## TASK DETAILS
Update the records from the start through the line that contains "The height and width of the screenshot is (819, 1456). What", replacing "element" with "item" and leaving everything else unchanged. Give only those lines.

## RECORDS FOR THIS EXERCISE
--

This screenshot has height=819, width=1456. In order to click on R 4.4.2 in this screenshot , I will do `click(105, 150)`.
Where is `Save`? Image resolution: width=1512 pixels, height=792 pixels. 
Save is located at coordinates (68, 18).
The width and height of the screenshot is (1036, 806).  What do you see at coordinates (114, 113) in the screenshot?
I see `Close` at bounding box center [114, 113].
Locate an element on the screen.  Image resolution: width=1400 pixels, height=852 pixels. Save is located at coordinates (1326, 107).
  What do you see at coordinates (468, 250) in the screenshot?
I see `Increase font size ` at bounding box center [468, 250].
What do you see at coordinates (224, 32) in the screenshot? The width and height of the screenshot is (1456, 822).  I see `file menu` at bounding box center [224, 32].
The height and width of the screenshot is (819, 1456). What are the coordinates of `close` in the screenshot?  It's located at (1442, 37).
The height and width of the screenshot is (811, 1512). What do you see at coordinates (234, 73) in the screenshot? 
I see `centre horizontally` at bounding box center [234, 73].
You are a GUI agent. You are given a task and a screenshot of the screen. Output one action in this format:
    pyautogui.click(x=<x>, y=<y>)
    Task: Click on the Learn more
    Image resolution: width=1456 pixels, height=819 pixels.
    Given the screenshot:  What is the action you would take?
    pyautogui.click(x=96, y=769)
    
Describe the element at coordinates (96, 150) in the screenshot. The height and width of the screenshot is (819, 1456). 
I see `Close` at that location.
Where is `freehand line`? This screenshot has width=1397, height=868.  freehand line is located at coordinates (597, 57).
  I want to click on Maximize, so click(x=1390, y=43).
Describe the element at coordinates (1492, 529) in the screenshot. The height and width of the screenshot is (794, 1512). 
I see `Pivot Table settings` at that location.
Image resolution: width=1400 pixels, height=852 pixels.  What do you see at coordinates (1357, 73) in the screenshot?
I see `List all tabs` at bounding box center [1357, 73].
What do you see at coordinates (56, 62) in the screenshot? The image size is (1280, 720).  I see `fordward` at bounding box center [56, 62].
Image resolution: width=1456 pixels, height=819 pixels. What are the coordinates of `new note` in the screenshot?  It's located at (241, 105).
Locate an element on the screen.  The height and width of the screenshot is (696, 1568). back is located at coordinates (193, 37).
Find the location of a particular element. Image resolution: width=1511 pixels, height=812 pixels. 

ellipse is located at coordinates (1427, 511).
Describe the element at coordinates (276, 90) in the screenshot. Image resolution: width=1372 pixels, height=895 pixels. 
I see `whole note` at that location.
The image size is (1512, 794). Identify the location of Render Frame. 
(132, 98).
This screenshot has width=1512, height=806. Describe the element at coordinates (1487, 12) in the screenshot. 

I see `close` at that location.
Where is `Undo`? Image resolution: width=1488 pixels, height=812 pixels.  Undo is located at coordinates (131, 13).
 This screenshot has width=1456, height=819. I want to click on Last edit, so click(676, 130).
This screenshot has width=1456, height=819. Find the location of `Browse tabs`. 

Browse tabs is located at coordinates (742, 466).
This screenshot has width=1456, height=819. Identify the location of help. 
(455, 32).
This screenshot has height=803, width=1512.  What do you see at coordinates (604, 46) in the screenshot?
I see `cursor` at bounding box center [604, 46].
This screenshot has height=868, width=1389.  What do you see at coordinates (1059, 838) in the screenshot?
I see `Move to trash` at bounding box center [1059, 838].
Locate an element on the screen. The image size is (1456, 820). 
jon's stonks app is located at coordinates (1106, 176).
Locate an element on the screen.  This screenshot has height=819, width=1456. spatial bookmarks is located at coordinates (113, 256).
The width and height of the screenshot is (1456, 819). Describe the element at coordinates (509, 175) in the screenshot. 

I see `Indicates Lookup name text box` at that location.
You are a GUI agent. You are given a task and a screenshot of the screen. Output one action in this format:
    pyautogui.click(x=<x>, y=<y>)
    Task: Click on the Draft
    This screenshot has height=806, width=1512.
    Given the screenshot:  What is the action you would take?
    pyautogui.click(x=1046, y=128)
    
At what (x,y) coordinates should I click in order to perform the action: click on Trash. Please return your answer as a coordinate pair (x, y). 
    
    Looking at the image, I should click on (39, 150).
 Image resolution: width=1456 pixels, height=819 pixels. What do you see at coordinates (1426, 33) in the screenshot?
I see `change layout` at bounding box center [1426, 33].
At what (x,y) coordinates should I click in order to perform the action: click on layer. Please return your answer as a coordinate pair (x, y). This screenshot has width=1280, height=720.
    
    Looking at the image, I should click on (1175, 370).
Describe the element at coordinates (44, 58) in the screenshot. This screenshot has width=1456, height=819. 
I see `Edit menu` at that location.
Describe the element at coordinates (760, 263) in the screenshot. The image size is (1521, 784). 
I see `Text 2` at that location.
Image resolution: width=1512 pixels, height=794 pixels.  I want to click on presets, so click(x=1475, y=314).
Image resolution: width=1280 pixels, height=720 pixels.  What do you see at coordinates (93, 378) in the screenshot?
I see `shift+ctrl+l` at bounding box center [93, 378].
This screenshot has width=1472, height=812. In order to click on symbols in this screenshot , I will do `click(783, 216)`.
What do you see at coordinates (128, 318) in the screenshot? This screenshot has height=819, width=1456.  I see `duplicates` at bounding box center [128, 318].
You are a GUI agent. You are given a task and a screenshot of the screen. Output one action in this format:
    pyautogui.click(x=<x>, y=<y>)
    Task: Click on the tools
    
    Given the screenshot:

--

## WORKED SOLUTION
This screenshot has height=819, width=1456. In order to click on R 4.4.2 in this screenshot , I will do `click(105, 150)`.
Where is `Save`? Image resolution: width=1512 pixels, height=792 pixels. 
Save is located at coordinates (68, 18).
The width and height of the screenshot is (1036, 806).  What do you see at coordinates (114, 113) in the screenshot?
I see `Close` at bounding box center [114, 113].
Locate an item on the screen.  Image resolution: width=1400 pixels, height=852 pixels. Save is located at coordinates (1326, 107).
  What do you see at coordinates (468, 250) in the screenshot?
I see `Increase font size ` at bounding box center [468, 250].
What do you see at coordinates (224, 32) in the screenshot? The width and height of the screenshot is (1456, 822).  I see `file menu` at bounding box center [224, 32].
The height and width of the screenshot is (819, 1456). What are the coordinates of `close` in the screenshot?  It's located at (1442, 37).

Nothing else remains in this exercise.